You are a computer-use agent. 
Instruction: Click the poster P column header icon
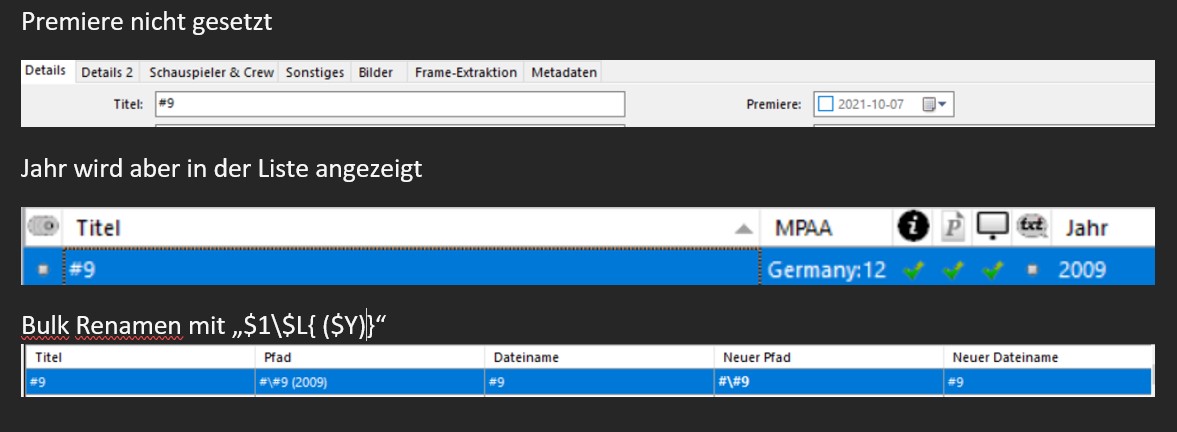coord(953,226)
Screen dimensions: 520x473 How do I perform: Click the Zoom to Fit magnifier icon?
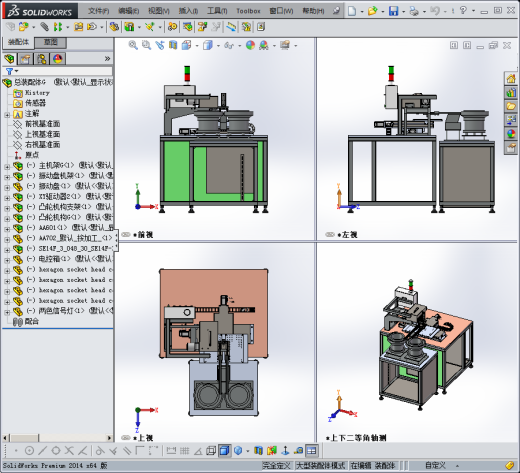(133, 45)
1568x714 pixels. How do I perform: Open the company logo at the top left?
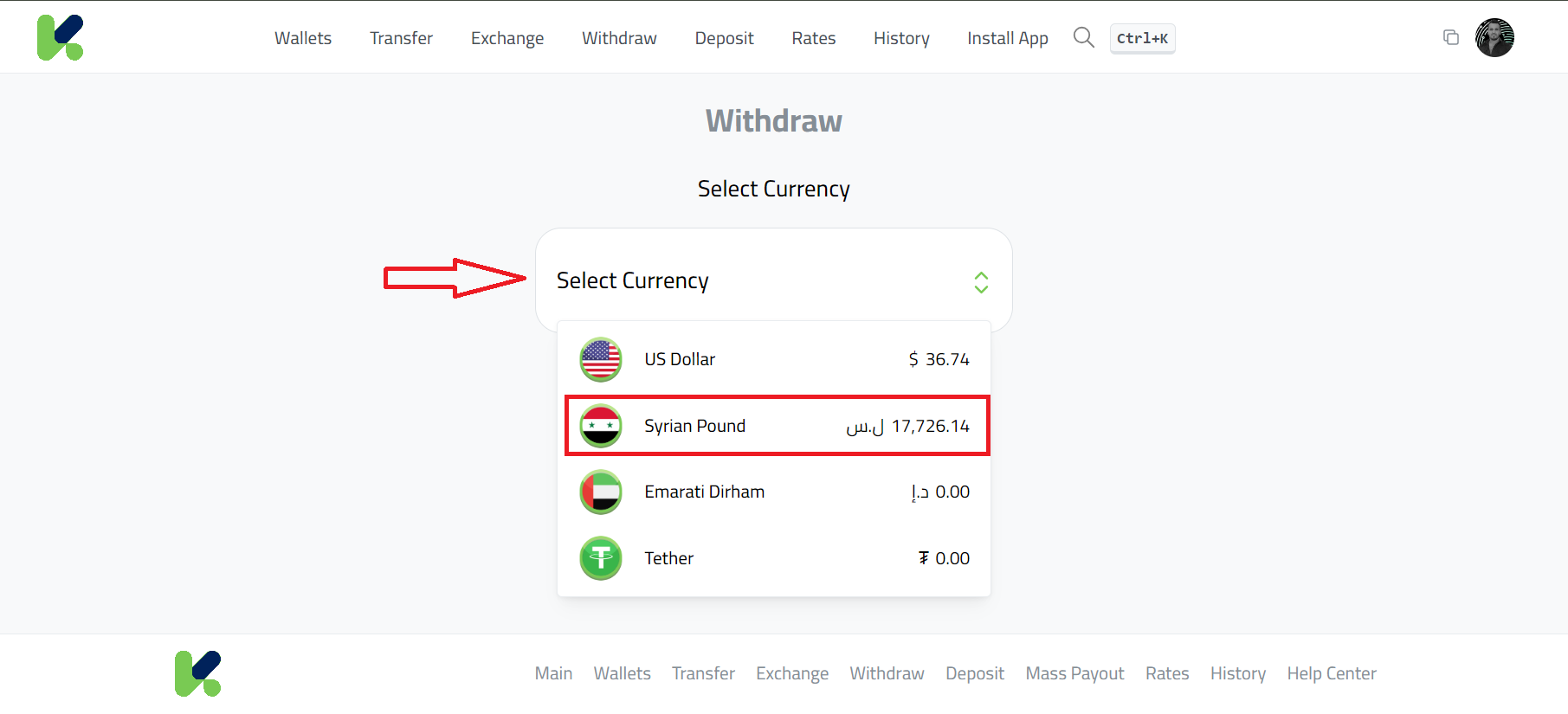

********************

--- WHAT NEEDS TO BE DONE ---
Your task is to retype all the entries exactly and leave out any pictures.

--- EXERCISE OUTPUT ---
You are a computer-use agent. 
Instruction: Click the poster P column header icon
coord(953,226)
Screen dimensions: 520x473 How do I perform: Click the Zoom to Fit magnifier icon?
(133, 45)
1568x714 pixels. How do I perform: Open the company logo at the top left?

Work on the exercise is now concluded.